世の中に出たら、いやなことはいっぱいある。煮え湯を飲まされる経験。長い者に巻かれなければいけない屈辱。なにをやっても打ちのめされる自分自身。ろくでもない毎日。
しかし、物語のなかだと違う。好き放題やっている悪役が、正義の名のもとにきちんと成敗される。現実ではちゃんちゃらありえない。だからこそ、フィクションに、物語に、わたしは求めているのだ。その気持ちに古いも新しいもない。水戸黄門がシリーズ終了してしまっても、同じような型の物語は出続ける。勧善懲悪をくだらない慰めだと嘲笑うのはたやすい。たやすいけれど、そこに先はない。水戸黄門が、犯罪都市が、終わってもなお現実のわたしの生活は続く。ならばせめて、観終わった後、肩で風切って歩く気分にしてくれる物語のほうが、よっぽどわたしは好きだ。わたしは「犯罪都市」が大好きだ。

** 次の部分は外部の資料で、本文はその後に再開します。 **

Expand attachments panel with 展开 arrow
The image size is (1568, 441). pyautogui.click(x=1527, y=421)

続けてシリーズ二作目と三作目を観た。2は前作より狡猾な悪役で、いよいよマ・ソクトとのタイマンになった場面ではぶち殺せ! と大声を出していた。3は日本のヤクザが出てくるのですこし親近感がわいた。日本刀で暴れる悪役もかっこういい。ラスボスも1,2とは違うまともな肩書の人物で、悪役それぞれのテイストがぜんぜん違うので、観ていて飽きない。結局は主人公が勝つ。そんなことは知っている。そうじゃなきゃ困るんだよ。主人公は勝つだろうけれども、それまでの艱難辛苦、そして悪役の悪のグラデーションが大切なのだ。

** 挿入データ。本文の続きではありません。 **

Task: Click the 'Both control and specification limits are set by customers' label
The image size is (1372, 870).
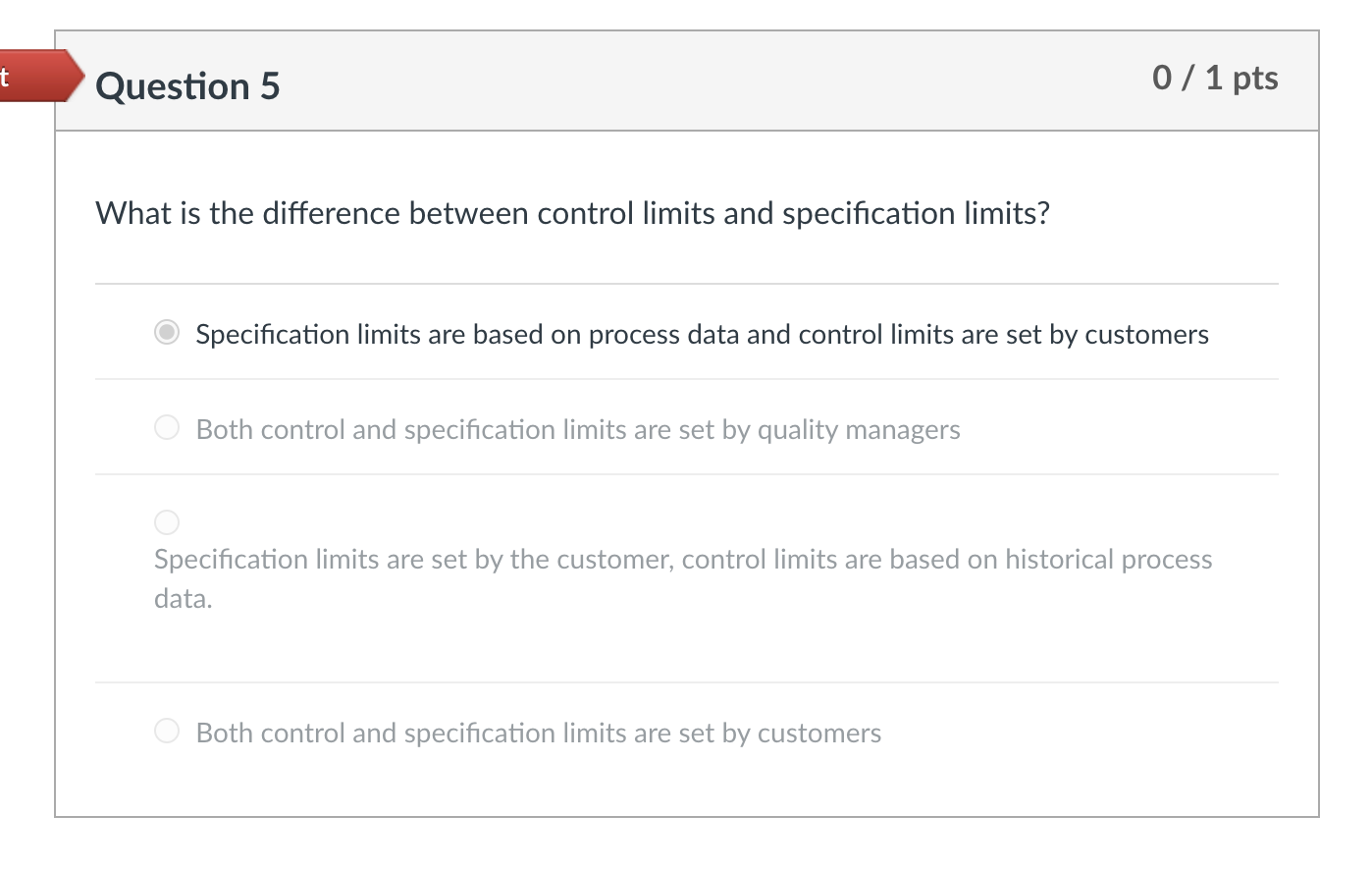Action: (x=538, y=734)
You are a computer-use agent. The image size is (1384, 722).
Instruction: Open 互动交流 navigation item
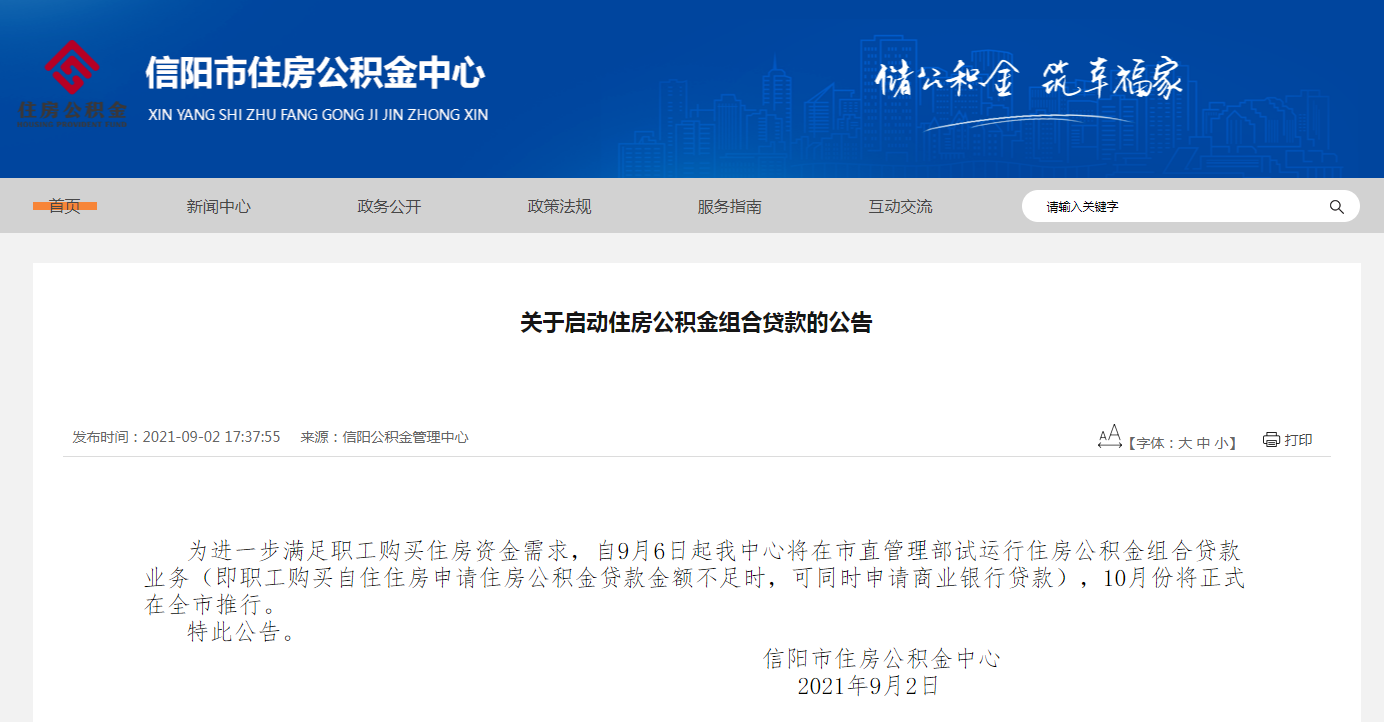coord(900,207)
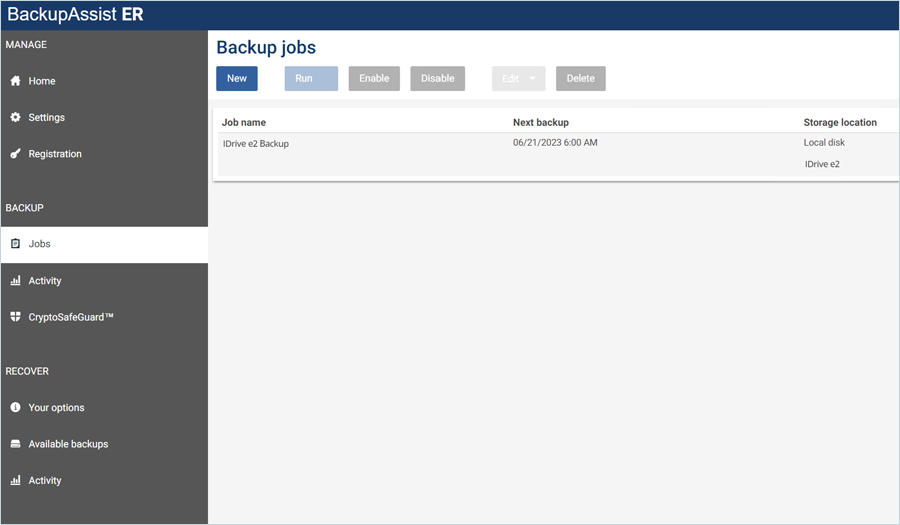Click the Home house icon in sidebar
The width and height of the screenshot is (900, 525).
coord(15,81)
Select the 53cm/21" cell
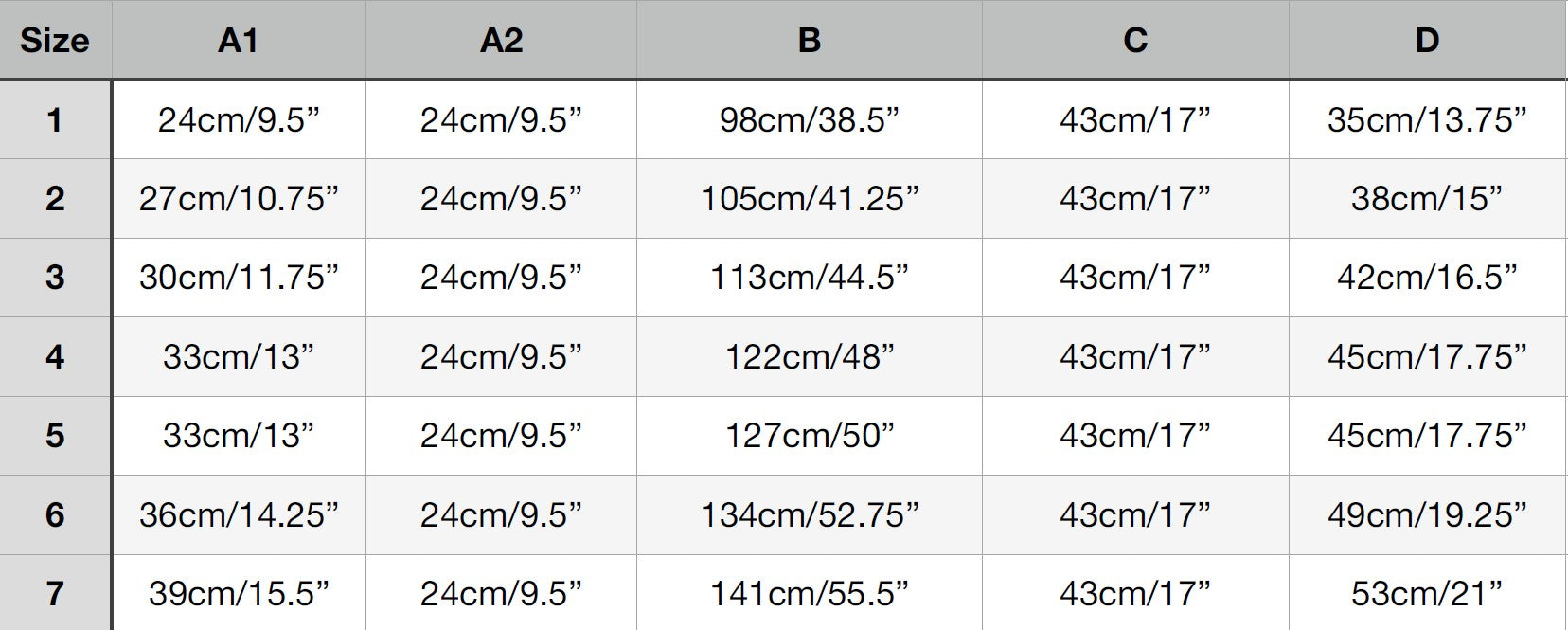Screen dimensions: 1568x630 click(x=1427, y=594)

シリーズ1から3まで観て、やっぱりわたしは1がいちばん好きだ。何よりも便所でのラストバトル。便所で戦う映画って名作しかないんだよね。わたしはこれ以外に、ミッションインポッシブル6しか知らないけれど。汚い場所で辺り構わず戦うシチュエーションに間違いはない。

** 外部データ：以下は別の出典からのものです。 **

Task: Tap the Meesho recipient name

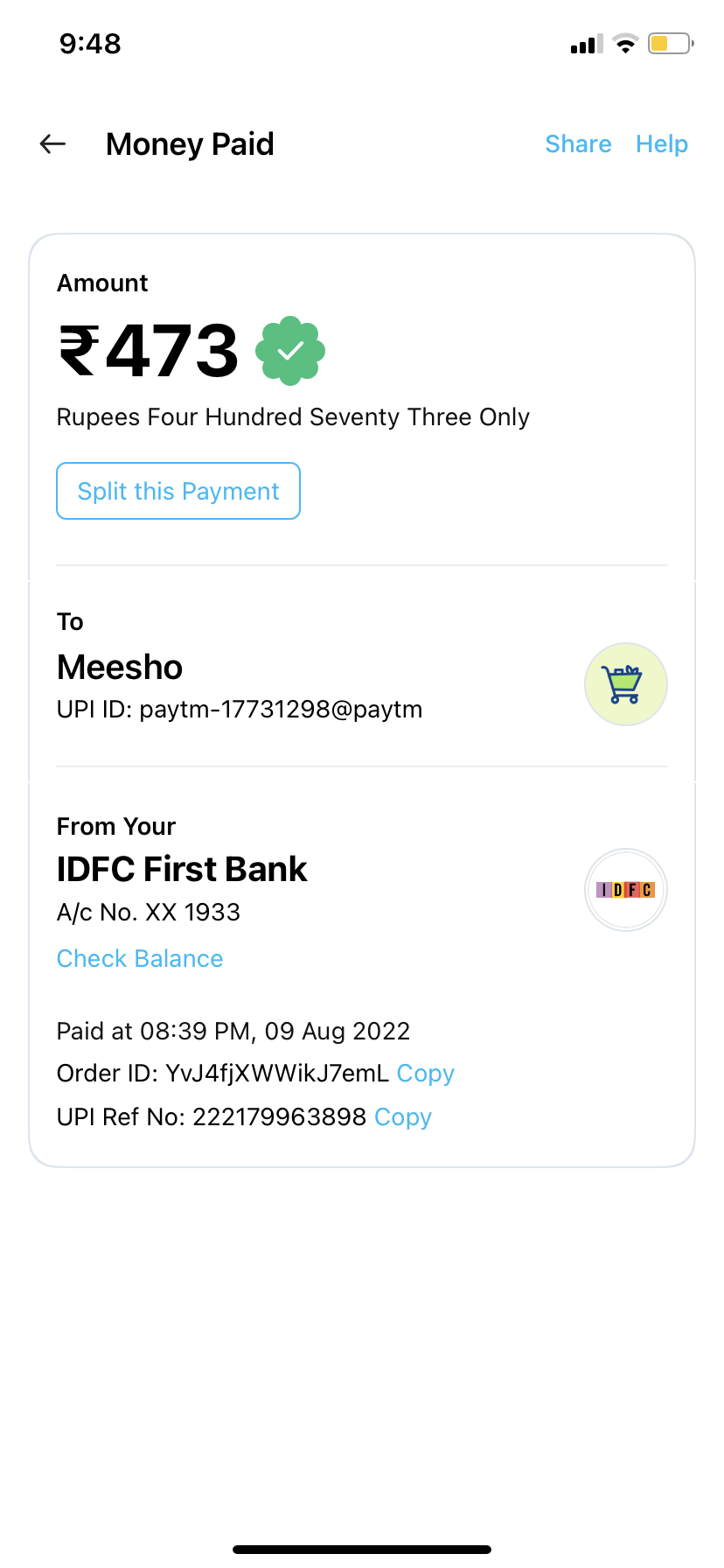Action: coord(120,668)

今回の犯罪都市四作目は、サイバー犯罪をテーマにしているらしい。変化をたくさんつけてきてくれて嬉しい。まあどんなにデジタルだろうと、最後はアナログなマ・ソクトの一振りの鉄拳が物語を終わらせるのだろうけれど、結末がわかっていても楽しみでならない。「犯罪都市」は6まで構想があるらしい。まだふたつ残っている。ねぇ、映画ってのは楽しいな。ヒューマンドラマもいい。ラブストーリーもいい。不条理なミステリもいい。SFもいい。アメコミもいい。純映画とでも呼ぶべき難解なものもいい。いいけれど、私がもし、人生最後に観る映画を選ぶなら、勧善懲悪の、正しい者が悪を完膚なきまでにぶち殺す、「犯罪都市」みたいな映画がいい。